Wednesday, June 11, 2014



Consumers Know Best about Health Care

Government may think it knoweth,

What is best for most of us.

But the market often bestoweth

What is good for the rest of us.

Richard Reece,  The Health Reform Maze (Greenbranch Publishing, 2010)

A foolish consistency is the hobglobin of small minds.


Ralph Waldo Emerson (1803-1882),  Self-Reliance

I have consistently maintained that consumer-driven health care, not  government controlled and  dictated health care,  is key  to lowering costs,  raising quality, and satisfying the populace.

Am I wrong?  Is my consistency the hobglobin of a small mind that the collective marketplace of individuals seeking freedom and choice  possesses more wisdom than any collection of government experts who believe they possess some sort of elitist wisdom that transcends the minds of ordinary mortals.

Who knows best what to do when it comes to health care?

Government experts?  Government experts armed with computer data on outcomes?  Government experts judging doctors’ performances?   Government experts putting all health care within the context of a national health care policy?   Govemment experts controlling prices, guiding care, and directing patients to doctors  of whom government approves?  Government experts functioning as mandate mandarins?

Or is it remotely possible that health care consumers and patients know best?   Is it conceivable that patients on the ground spending more time listening to doctors and doctors  spending more time listening to patients know best what is good for the both of them?   Is it realistic  to suppose that the collective wisdom of the people, deciding what health care to get at the marketplace level might know what is best for them in their individual circumstances?  Was James Surowieki right when he wrote,  The Wisdom of Crowds: Why Many Are Smarter Than the Few and How Collective Wisdom Shapes Business, Economics, Societies, and Nations?

Is consumer-driven bottom-up care preferable or inferior to top-down dictated are?   What should be the balance between the two?    

These questions will never be answered to the satisfaction of all, for the answers rest on your ideology whether government or the people should rule, and whether government set the standards by which we live?

According to the most  recent June Fox News poll, conducted jointly by Democratic and Repulicaan companies, people of all political stripes are unhappy with ObamaCare: 53% wish it had never passed; only 31% think ObamaCare would do a better job than the VA; 44% say they are worse off than before the law passed; and 58% disapprove of the law.

Stephen Parente, director of the Medicare Industry  Institute at the University of Minnesota, says ObamaCare will ultimately fail because it will not deliver on its twin missions of reducing health costs and decreasing the number of uninsured.  Parente predicts consumers will face significantly higher premiums this year  and these premiums will spike by $4,198 per family by 2019.   By 2014, projects Parente, there will be 40 million uninsured, roughly 10% more than today.

None of these facts or projections are likely to narrow the partisan divide between Democrats, who believe in Big Government as the solution, or Republicans, who support the marketplace  with more power to the people as the answer.

Are conservatives small minded when they embrace  the Adam Smith principle that  those who succeed in business elevates society as a whole?  Or are they greedy entrepreneurs interested only their own self-interest even if tramples those below them? 

The question si answerable because it depends on one’s ideological point of view.   To date, it must be said top-down government control, as manifested by ObamaCare and the VA, has failed to achieve its goals – coverage for all, more ready access, shorter waiting times,  lower costs, high quality, better outcomes, and more economic security.  But it is early in the 10 year Obama plan.
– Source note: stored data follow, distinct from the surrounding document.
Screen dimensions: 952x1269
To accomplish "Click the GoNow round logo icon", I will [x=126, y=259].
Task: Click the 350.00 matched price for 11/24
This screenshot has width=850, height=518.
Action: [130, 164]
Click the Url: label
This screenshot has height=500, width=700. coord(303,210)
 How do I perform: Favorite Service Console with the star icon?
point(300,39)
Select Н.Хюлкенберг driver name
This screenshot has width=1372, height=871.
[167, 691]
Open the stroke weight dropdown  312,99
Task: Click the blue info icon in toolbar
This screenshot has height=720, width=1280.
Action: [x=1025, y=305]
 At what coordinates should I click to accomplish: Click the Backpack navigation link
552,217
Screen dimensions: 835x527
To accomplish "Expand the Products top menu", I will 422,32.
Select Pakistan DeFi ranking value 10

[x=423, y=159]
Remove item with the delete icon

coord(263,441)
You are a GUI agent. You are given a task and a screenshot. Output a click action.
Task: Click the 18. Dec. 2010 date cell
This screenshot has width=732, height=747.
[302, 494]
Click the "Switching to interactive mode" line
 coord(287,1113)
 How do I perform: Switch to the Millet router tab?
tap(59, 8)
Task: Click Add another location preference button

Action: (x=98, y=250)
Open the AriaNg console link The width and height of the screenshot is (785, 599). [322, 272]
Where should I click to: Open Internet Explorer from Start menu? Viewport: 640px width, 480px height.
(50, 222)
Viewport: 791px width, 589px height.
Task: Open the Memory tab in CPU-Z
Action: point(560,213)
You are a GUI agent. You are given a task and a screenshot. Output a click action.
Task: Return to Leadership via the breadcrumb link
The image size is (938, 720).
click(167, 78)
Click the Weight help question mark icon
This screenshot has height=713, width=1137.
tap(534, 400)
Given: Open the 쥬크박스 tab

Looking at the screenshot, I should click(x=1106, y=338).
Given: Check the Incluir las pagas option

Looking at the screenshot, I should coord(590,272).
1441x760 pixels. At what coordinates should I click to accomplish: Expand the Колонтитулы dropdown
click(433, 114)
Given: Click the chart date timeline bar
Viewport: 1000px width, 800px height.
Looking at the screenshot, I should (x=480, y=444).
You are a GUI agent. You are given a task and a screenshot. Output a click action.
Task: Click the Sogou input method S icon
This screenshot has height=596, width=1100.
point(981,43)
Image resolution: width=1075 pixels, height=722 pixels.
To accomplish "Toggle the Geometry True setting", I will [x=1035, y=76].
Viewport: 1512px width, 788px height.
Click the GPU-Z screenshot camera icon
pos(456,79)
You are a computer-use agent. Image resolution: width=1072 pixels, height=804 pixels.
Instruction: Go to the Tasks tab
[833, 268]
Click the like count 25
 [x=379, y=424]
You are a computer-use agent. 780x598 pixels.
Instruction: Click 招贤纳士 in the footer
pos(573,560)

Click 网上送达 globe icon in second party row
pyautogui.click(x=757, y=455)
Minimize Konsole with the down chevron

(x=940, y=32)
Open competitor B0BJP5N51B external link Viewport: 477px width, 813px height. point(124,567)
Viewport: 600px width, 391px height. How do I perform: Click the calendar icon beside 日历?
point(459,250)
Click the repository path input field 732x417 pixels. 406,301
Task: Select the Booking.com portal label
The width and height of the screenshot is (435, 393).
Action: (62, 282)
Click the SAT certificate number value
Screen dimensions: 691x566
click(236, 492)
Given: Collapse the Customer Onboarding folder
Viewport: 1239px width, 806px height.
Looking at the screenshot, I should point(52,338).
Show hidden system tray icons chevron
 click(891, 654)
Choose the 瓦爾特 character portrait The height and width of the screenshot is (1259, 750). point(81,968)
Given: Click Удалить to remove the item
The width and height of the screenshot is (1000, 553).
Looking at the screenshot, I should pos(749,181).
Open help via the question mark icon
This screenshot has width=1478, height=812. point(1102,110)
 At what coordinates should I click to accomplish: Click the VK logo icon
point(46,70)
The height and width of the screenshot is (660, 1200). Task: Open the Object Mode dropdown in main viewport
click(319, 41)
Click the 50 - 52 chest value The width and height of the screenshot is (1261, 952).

Maybe these things  will come. 

But the public is skeptical.  So am I, and so is Stanley Feld. MD, a leading spokeman for consumer-driven care,  whom I interviewed yesterday.   Feld maintains that the key to lowering costs, raising quality and speeding access to care, is focusing on the patient as the customer  with patients paying more directly for care through medical savings accounts, with patients being provided with financial incentives to take better care of themselves, with patients and doctors spending more time with each other, and letting consumers drive the system  with appropriate government oversight and with better information of what things cost and what the results are likely to be.